One thing you might want to always check is how well your plugins are supported. This also applies to any plugin you downloaded, not just the ones you’re about to download. Because a plugin that’s no longer supported by its developers is a gaping security issue for hackers to exploit. Normally, the WordPress plugin repository will inform you if a plugin is no longer supported.
This leaves you with your installed plugins. Make sure to always update them or check their pages whether updates for them are about to be halted. The good thing is that if your plugin’s support has been pulled by the developers, you can easily replace them. Unless they’re one of a kind, you will surely find another one with a similar function. You’ll also want to check the “Support” tab on their WordPress page to see any potential fixes or issues.
Oh sure you could have picked a great plugin with thousands of functions and the best price tag of $0, but does it actually work? There are many plugins out there, especially those with multiple functions for different aspects, that are not as stable as you think.
They might crash, work improperly, or have plenty of bugs both reported and unknown. Such is also the case for plugins that are also relatively new. So in order to be safer and have fewer frustrations in running your website, stick to the established plugins. These are the ones that have been around for years and already have an impressive number of active installations.
This could also count towards support but compatibility can be a different thing to consider when choosing WordPress plugins. For example, certain plugins might not sit well with others and might interfere with each others’ functions. One way to test them is by trial and error or by checking for their written reviews or known issues.
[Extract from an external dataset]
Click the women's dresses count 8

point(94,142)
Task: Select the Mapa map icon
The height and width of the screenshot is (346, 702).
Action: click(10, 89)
Another factor you might want to keep in mind is how these plugins also integrate with other tools. Some plugins are part of a suite or a bigger collection of other tools made by the same developer, meaning they integrate well with those tools. Other official plugins, such as those from WooCommerce also integrate well with their tools or websites. Picking them is a no-brainer at that point if you’re using such services.
This one is not hard to miss. WordPress plugins, the ones that are free, usually have their own ratings in the form of a 5-star rating system. As a rule of thumb, you’ll only want to pick the ones that are highly-rated.
Of course, it’s also not that simple. Before picking the ones with high ratings, you might also want to take a look at how many people have actually rated them. A high rating with a low number of actual ratings does not mean a plugin is automatically flawless. Take into account how popular it is before picking through the rating system.
7. Performance Impact
Last but not least, we have the performance impact of the plugins. As you all know, having way too many plugins can be detrimental to the speed of your website. It can ruin your SEO if you have too many heavy plugins.
This is also why all-in-one plugins are preferred by some bloggers as they take the load off that other dedicated plugins might be consuming. As a rule of thumb, you might also want to check your site speed every time you install a new plugin to see if it makes any impact. Now go forth and choose the plugins that you need or want using this knowledge.